> [PROBLEM STATEMENT]: Produce a verbatim copy of the following records, leaving out all pictures.

> [MATERIAL TO PROCESS]:
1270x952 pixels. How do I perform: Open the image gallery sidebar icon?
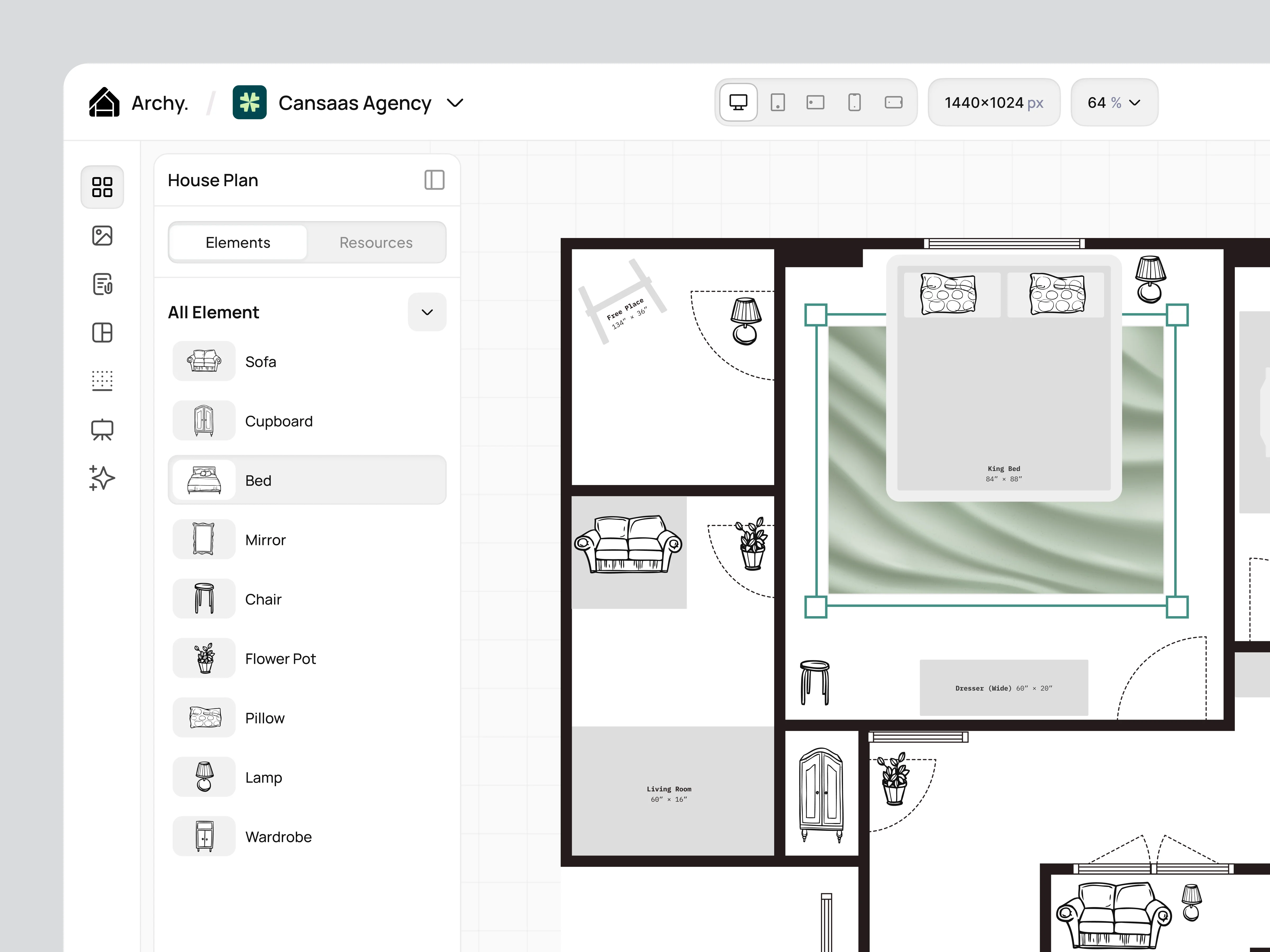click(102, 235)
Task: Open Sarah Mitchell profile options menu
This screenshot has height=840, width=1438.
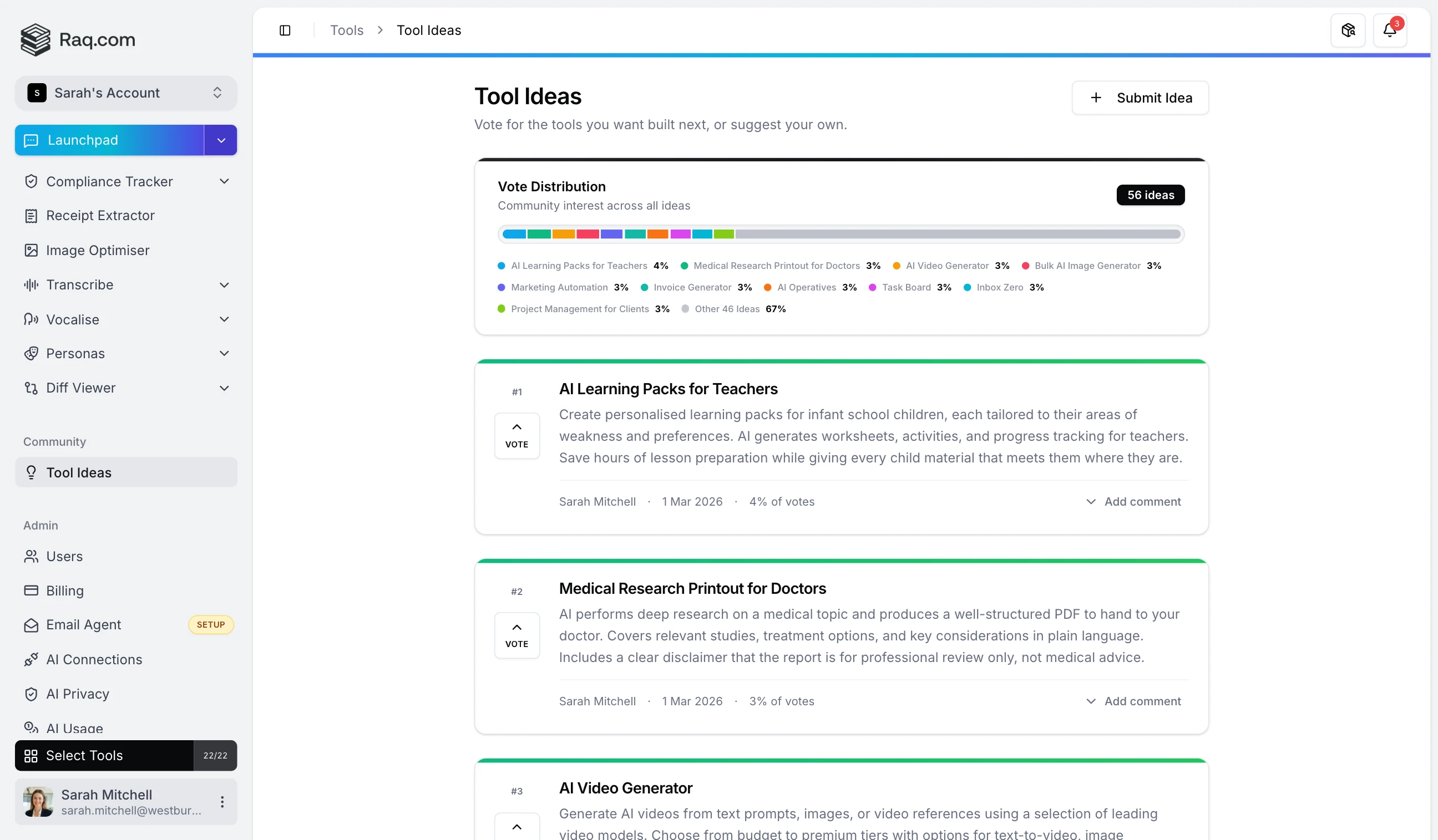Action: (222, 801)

> [THE ANSWER]:
1270x952 pixels. How do I perform: Open the image gallery sidebar icon?
click(102, 235)
Task: Open Sarah Mitchell profile options menu
This screenshot has height=840, width=1438.
Action: (222, 801)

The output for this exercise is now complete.